Your goal: Leave the pictures out. Retype exactly the lines below from the one containing "Identify the click" through the one containing "Juicers (83, 58)", and no others.

(Supplied entries)

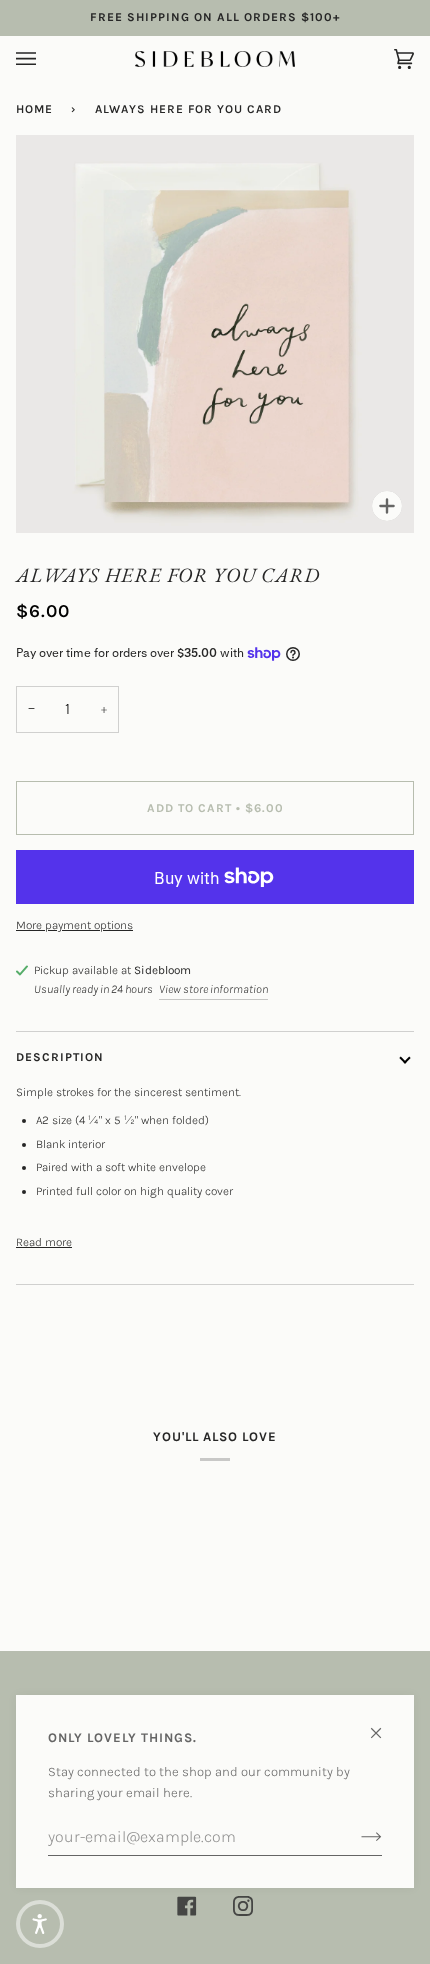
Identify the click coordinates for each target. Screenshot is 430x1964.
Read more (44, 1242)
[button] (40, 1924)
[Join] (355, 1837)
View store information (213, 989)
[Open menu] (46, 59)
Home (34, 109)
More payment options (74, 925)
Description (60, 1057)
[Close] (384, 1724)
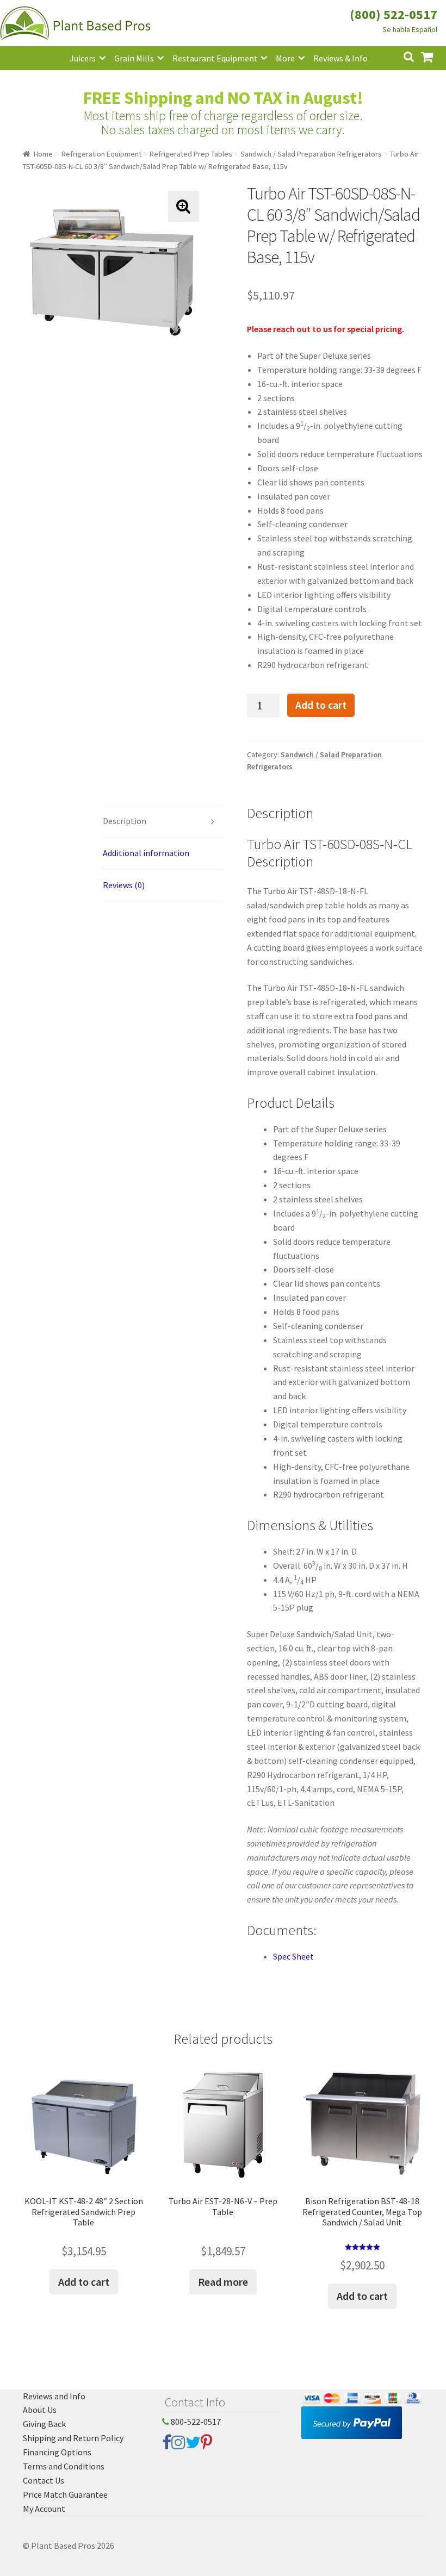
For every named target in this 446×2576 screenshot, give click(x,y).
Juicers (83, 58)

(End Supplied entries)
(Supplied entries)

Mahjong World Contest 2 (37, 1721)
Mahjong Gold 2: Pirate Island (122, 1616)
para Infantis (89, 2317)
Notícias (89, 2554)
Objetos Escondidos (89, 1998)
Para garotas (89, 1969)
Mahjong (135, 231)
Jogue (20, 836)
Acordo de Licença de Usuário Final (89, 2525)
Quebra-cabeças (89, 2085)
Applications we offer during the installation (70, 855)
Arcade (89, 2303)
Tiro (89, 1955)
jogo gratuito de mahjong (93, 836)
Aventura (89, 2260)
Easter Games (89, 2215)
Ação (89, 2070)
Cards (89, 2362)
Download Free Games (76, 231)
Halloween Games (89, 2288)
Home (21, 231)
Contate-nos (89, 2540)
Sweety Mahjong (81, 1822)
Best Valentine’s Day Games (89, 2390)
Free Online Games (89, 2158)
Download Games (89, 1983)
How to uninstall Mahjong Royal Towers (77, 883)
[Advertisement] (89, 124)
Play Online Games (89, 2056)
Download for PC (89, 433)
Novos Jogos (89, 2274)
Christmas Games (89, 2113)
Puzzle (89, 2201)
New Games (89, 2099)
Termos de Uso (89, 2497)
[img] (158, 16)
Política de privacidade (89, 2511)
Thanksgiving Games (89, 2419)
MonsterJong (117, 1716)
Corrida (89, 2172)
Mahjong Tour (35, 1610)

(End Supplied entries)

Answer for the task:
Identify the click coordinates for each target. Screenshot is 430x1964.
Read more (44, 1242)
[button] (40, 1924)
[Join] (355, 1837)
View store information (213, 989)
[Open menu] (46, 59)
Home (34, 109)
More payment options (74, 925)
Description (60, 1057)
[Close] (384, 1724)
For every named target in this 446×2576 screenshot, give click(x,y).
Juicers (83, 58)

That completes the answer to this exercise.